EXERCISE INSTRUCTIONS: Arrange the lines of the listing below as a numbered list, starting with the line that contains "You are a computer-use" and continuing through the end of the listing, both ends included. Omit blank lines and pictures.

EXERCISE DATA:
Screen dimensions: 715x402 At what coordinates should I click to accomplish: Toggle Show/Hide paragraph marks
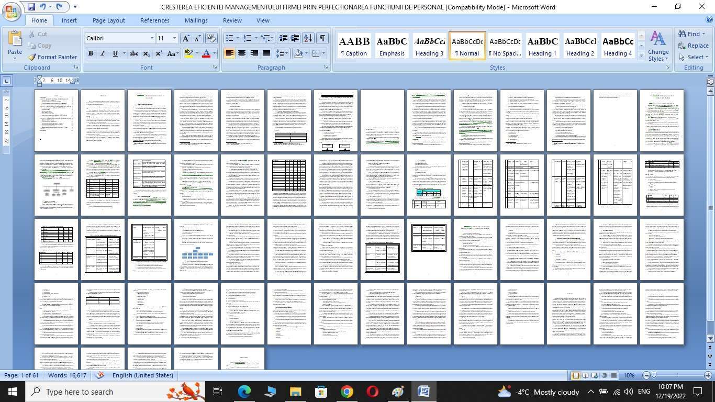point(322,38)
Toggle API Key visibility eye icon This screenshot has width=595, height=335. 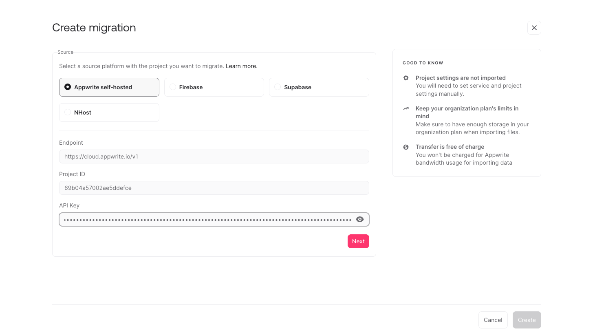359,219

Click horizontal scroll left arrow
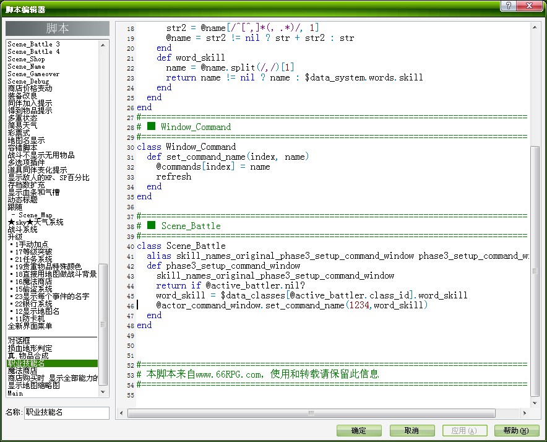tap(121, 413)
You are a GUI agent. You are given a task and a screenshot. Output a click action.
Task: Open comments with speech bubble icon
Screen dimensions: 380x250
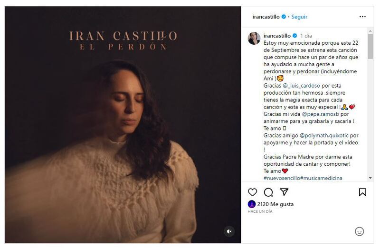268,192
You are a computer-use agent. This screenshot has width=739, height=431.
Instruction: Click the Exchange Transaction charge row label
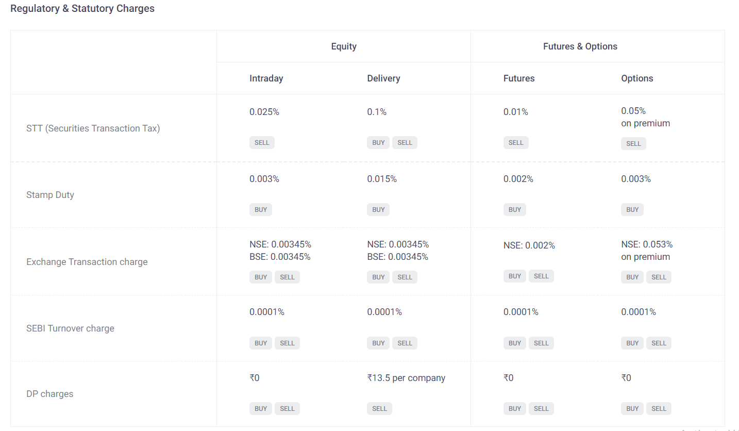[x=87, y=262]
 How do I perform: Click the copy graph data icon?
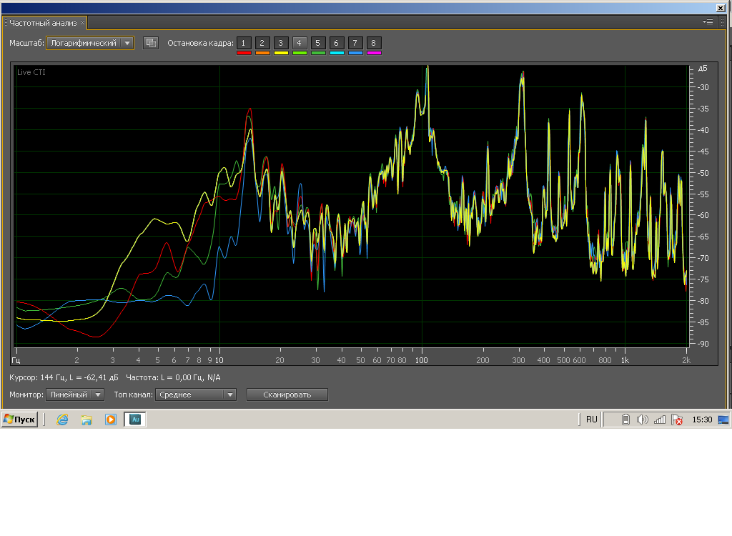point(150,43)
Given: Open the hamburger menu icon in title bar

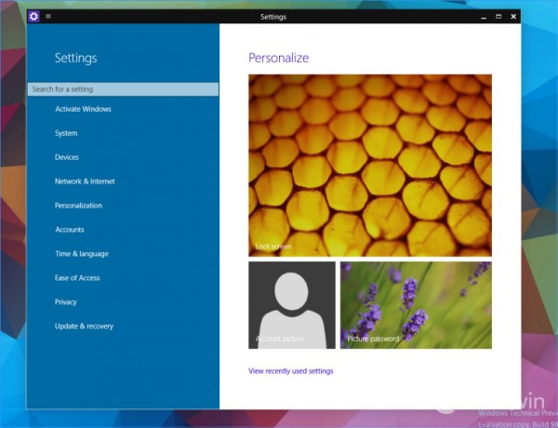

PROBLEM SOLUTION:
1. You are a computer-use agent. This screenshot has width=739, height=431.
2. Instruction: Click the Exchange Transaction charge row label
3. [x=87, y=262]
4.  How do I perform: Click the copy graph data icon?
5. point(150,43)
6. Given: Open the hamburger menu icon in title bar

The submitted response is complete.